=== Begin Enclosure ===

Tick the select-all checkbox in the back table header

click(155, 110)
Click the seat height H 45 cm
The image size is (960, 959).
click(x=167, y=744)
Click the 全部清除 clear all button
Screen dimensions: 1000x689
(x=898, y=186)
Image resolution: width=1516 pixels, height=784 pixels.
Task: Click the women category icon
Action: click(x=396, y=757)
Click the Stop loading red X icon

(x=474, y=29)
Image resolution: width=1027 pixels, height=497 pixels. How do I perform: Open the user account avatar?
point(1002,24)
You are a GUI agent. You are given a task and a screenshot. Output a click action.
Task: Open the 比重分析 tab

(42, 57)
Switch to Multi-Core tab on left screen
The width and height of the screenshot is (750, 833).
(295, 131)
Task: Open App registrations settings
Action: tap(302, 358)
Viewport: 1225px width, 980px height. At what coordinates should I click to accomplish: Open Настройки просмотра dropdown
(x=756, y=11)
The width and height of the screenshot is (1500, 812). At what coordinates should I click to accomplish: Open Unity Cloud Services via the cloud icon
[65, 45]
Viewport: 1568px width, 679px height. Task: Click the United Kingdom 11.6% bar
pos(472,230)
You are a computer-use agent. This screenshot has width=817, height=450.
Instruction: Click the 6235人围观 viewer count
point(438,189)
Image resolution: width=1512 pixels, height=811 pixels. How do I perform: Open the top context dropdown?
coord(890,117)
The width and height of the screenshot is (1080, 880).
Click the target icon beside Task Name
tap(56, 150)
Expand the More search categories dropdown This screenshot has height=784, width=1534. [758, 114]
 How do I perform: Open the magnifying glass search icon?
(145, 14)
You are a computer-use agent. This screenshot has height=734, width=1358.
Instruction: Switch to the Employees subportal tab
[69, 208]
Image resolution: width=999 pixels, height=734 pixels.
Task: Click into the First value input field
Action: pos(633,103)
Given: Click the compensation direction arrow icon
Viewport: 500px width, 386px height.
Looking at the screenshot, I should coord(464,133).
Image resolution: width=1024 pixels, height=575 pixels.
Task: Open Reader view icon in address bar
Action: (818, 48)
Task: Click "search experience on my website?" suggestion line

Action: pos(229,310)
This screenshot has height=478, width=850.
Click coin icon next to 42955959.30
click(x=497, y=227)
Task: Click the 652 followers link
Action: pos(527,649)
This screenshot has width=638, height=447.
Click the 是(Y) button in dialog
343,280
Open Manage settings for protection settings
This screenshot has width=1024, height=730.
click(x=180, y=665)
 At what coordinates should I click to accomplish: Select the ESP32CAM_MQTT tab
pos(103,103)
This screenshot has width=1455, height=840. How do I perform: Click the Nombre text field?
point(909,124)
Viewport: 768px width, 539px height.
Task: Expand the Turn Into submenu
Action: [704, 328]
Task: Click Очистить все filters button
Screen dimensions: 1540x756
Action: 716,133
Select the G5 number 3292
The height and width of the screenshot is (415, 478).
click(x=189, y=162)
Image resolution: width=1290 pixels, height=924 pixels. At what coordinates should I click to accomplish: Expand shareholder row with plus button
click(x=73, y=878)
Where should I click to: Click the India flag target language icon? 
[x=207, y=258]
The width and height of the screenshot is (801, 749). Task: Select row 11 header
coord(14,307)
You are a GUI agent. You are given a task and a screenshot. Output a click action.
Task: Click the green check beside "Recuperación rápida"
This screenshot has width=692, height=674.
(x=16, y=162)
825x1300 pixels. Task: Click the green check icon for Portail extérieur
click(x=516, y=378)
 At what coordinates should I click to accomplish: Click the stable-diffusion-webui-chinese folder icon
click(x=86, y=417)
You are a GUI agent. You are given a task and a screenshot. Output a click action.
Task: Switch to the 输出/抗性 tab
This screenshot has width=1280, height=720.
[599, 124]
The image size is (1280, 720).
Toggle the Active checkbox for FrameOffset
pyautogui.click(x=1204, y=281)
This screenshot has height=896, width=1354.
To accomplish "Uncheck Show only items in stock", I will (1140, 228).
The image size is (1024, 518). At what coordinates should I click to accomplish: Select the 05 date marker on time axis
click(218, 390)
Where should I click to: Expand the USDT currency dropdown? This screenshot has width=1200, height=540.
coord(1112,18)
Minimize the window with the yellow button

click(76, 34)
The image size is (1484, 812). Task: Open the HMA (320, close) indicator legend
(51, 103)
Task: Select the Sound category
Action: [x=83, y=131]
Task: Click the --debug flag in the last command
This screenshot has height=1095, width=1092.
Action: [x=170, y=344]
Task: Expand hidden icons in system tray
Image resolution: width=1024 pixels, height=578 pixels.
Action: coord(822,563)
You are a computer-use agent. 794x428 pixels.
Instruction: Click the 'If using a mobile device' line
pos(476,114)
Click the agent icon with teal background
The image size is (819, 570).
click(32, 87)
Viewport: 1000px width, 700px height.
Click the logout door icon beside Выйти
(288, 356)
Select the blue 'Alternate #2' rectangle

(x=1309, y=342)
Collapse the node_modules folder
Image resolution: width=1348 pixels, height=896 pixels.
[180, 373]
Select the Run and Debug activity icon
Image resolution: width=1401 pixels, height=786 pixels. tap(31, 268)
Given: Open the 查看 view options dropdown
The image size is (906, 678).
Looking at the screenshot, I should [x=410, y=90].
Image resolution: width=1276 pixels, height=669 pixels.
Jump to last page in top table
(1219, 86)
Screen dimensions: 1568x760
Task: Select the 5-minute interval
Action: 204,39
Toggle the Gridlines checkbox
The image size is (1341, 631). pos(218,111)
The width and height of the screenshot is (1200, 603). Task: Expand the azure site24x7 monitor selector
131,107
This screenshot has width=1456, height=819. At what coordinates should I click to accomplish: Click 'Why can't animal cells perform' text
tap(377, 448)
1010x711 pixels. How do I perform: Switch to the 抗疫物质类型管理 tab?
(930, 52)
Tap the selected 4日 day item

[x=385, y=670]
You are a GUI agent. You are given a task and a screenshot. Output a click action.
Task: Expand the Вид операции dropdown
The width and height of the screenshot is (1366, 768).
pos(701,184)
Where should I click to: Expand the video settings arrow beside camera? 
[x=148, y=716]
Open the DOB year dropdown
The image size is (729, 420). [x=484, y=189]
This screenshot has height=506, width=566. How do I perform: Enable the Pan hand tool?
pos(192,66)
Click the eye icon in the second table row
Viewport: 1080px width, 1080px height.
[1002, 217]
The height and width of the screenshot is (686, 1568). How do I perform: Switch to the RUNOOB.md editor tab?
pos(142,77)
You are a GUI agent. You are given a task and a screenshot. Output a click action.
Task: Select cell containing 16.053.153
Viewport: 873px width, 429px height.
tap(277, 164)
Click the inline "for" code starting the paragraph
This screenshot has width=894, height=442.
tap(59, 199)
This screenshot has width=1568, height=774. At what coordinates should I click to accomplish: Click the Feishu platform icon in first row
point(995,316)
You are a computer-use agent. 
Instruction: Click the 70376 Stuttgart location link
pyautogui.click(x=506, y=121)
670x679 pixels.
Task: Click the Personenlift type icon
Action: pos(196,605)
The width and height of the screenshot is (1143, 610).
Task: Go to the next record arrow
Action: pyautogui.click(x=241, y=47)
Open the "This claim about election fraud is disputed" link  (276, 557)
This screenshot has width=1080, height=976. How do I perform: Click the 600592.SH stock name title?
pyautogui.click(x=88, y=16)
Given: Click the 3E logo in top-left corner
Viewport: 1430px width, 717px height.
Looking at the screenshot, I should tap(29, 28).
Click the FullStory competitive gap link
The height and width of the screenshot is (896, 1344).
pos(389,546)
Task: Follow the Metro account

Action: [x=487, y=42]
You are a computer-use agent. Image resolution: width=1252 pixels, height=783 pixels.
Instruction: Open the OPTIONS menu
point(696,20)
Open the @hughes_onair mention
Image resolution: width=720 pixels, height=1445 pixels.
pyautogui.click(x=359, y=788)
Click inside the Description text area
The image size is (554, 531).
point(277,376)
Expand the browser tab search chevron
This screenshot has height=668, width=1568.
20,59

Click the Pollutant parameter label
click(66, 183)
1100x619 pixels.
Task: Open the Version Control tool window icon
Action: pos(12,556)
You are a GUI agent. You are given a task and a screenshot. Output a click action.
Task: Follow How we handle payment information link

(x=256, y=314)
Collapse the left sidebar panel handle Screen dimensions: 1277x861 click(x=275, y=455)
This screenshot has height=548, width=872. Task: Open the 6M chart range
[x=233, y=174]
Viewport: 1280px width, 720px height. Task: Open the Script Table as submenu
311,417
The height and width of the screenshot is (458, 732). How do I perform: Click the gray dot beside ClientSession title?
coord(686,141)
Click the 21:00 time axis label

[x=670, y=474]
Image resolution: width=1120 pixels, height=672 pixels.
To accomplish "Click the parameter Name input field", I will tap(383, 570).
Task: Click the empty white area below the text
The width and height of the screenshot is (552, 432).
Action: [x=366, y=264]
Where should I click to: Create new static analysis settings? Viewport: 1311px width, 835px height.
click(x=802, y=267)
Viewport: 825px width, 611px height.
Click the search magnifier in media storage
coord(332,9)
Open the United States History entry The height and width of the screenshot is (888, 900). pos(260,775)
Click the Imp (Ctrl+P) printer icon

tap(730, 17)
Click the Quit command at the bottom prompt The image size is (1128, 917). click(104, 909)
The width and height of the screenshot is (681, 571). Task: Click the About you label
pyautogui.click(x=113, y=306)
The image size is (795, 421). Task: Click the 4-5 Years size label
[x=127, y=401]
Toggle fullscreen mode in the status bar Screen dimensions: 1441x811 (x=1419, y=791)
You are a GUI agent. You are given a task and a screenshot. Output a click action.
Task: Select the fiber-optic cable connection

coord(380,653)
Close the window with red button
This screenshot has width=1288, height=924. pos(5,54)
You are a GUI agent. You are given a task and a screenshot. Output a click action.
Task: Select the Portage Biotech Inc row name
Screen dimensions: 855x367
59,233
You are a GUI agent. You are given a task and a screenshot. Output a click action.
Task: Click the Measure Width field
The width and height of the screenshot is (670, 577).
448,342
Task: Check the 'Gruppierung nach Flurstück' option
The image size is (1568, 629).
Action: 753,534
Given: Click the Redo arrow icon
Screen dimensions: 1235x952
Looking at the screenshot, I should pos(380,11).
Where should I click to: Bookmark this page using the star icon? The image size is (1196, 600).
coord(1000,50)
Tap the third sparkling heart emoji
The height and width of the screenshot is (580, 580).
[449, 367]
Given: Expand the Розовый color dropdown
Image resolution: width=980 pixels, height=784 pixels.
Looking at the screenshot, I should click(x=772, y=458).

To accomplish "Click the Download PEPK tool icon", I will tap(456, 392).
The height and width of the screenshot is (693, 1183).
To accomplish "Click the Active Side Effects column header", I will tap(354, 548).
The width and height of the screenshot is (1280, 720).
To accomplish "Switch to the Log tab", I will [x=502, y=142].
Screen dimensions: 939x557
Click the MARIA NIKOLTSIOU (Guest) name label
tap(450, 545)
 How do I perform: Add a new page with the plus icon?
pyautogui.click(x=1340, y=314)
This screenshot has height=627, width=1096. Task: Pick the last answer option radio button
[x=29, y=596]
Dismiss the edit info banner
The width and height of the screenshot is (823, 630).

=== End Enclosure ===

- _The problem_
In the data above, which lines lie between the line with "Click the eye icon in the second table row" and the line with "Task: Select cell containing 16.053.153", inclusive? Print those lines exactly and nothing else.

- _Task result_
Click the eye icon in the second table row
Viewport: 1080px width, 1080px height.
[1002, 217]
The height and width of the screenshot is (686, 1568). How do I perform: Switch to the RUNOOB.md editor tab?
pos(142,77)
You are a GUI agent. You are given a task and a screenshot. Output a click action.
Task: Select cell containing 16.053.153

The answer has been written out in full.